大学に6年通い、中退後に始めた清掃の仕事から社会人生活をスタートした杉村太蔵さん。国会議員からタレントに転身し、今では実業家などさまざまな顔も持つ。中でも「投資家」としての実力は「超一流」と自負する杉村さんに、資産づくりの秘訣を聞いた。前編では、おカネや株式投資との向き合い方を変えた波乱の人生に迫る!(渡辺賢一)
清掃員から外資系証券へ
出会いで人生が変わった!
杉村太蔵さん
1979年8月13日、北海道旭川市出身。2004年3月筑波大学中退。派遣社員から外資系証券会社勤務を経て、2005年9月衆議院議員総選挙当選。現在、テレビ・ラジオ・雑誌などメディアで活動する一方、派遣社員から国会議員、落選して無職からタレントに転身という自身の経験を交えながら「政治・経済」をテーマに語る講演活動を全国で行う。
──杉村さんと言えば、2005年に「小泉チルドレン」の一人として最年少衆議院議員(当時)となり、その後、テレビタレントに。でも、それ以前のことは、あまり知られていないですよね。

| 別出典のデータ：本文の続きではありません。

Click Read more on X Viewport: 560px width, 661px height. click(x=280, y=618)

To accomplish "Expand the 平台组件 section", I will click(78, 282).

こう見えてもスポーツ少年で、幼少期からテニスに没頭していました。高校3年のときには国体(現・国民スポーツ大会)で優勝したんですよ。おかげで、スポーツ推薦枠で筑波大学体育専門学群に入学できたのですが、6年在学した挙句に中退。
当時は超就職氷河期だったので、卒業できなかった人間を雇ってくれる会社はなく、派遣スタッフとして社会人生活をスタートさせました。
──大学を中退されたのが2004年。それから1年ちょっとで国会議員になったのですね。

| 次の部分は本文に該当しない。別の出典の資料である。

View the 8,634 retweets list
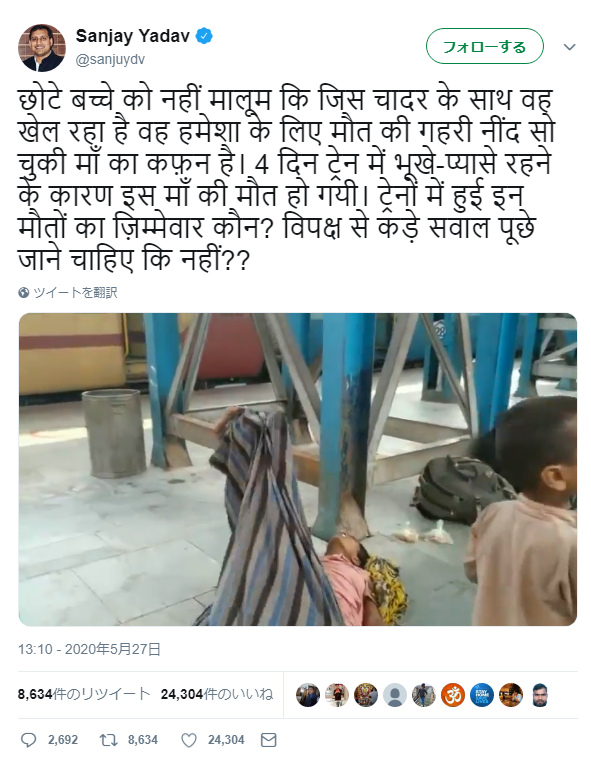 [84, 694]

ビル清掃の会社に派遣され、とある外資系証券会社の掃除を担当することになったんです。そこで働くカナダ人の営業幹部と仲良くなり、ある日、「ウチで働いてみないか?」と誘われたんです。
嘘みたいな話ですが、そのカナダ人と会うたびに、時代劇のお殿様のように「ははーっ」と持ち上げたりしたことが面白がられたみたいですね。物おじしないところに、度胸と人間味を感じたのでしょうか(笑)。